## Reading text
PLUS--and this really is the most interesting part for me---she found that in CERTAIN professions, if you calculate it that way, women make MORE per hour than men do. Lawyers, for example. Women tend to make very good lawyers, and as it turns out, on average, they make something like $1.03/hour for every $1.00/hour male lawyers make.
In other words, "feminist" groups have been barking up the wrong tree. Instead of looking at things and saying, "Okay, this is unfair, we need to fix it, but this other thing over here isn't broken, we need to leave it alone," they've bought into this whole "society is biased against women everywhere because of the misogynist patriarchy" riff.
So in short summary: Your daughter's gonna be fine, Ara. She's in a country where she is respected, where her choices will be respected, and where she can do damn near anything she wants to do.
And when I have a daughter--and I do hope to have one someday, and since Rose and I want at least two more kids, our odds on that are pretty good--I plan to let her know that. She is NOT limited by her sex, she is NOT living in a world where people will reduce her simply because of her sex. Yes, she is DIFFERENT, and her DIFFERENCE will give her some unfair disadvantages, and also some unfair ADVANTAGES, and, well, really, when you get right down to it, isn't that all a great thing?
I love women. I always have. I just go nuts when people pretend that my penis makes me all-powerful because "society" has "no respect for women." What a load of balderdash!
triticale:
Back when my wee wifey was a carpenter, she got paid union scale...
...proving that unions promote fairness? Point well-taken.

## Element and text location data
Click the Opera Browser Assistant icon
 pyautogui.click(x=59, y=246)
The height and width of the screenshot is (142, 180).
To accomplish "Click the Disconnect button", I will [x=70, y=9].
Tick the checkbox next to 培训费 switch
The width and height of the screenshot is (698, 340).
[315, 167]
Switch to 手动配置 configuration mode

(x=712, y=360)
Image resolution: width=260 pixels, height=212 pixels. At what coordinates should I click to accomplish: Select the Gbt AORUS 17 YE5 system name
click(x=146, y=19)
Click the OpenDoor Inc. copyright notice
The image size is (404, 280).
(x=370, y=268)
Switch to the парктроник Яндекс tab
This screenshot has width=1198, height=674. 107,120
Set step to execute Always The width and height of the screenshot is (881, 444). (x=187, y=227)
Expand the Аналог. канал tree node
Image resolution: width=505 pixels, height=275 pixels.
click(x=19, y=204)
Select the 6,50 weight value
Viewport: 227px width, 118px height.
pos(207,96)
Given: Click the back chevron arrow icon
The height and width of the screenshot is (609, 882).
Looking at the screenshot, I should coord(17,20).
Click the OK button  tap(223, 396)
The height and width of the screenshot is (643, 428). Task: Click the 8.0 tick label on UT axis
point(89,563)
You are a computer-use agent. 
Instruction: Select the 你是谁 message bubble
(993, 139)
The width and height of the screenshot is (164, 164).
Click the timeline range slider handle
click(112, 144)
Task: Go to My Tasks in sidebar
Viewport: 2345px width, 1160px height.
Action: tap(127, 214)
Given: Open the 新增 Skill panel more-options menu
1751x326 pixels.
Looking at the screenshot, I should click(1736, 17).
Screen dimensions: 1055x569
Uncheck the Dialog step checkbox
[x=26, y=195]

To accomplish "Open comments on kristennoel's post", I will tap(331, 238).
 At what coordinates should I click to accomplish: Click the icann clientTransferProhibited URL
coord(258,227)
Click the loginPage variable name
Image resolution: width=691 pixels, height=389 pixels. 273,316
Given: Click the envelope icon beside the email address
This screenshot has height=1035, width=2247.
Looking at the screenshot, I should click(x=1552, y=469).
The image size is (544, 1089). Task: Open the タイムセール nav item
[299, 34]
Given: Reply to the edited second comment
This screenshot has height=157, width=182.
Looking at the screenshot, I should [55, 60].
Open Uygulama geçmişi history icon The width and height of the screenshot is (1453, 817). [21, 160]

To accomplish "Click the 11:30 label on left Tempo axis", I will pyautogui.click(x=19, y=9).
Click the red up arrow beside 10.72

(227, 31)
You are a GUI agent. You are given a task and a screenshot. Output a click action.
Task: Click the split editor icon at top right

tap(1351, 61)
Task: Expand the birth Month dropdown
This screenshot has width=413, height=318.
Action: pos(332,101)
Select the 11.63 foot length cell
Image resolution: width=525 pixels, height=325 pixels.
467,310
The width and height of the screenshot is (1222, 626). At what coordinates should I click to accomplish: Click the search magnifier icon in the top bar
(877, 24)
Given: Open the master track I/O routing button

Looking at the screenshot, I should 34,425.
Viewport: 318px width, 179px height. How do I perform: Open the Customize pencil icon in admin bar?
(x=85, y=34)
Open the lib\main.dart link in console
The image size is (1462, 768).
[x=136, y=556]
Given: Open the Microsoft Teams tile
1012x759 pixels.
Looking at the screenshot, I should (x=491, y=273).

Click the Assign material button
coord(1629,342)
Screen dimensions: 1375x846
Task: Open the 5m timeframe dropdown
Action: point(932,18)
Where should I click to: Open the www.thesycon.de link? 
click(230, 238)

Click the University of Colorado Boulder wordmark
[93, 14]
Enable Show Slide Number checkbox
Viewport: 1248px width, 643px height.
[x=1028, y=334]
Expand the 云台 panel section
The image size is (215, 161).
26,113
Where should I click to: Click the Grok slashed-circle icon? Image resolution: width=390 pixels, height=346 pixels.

## Tasks to carry out
• A. Transcribe the stretch of the pay-gap commentary from "PLUS--and this really" through "male lawyers make.".
• B. Render this sentence from the pay-gap commentary into Spanish: "Women tend to make very good lawyers, and as it turns out, on average, they make something like $1.03/hour for every $1.00/hour male lawyers make."

## Responses for each task
• A.
PLUS--and this really is the most interesting part for me---she found that in CERTAIN professions, if you calculate it that way, women make MORE per hour than men do. Lawyers, for example. Women tend to make very good lawyers, and as it turns out, on average, they make something like $1.03/hour for every $1.00/hour male lawyers make.

• B. Las mujeres suelen ser muy buenas abogadas y, según resulta, en promedio ganan algo así como $1.03/hora por cada $1.00/hora que ganan los abogados varones.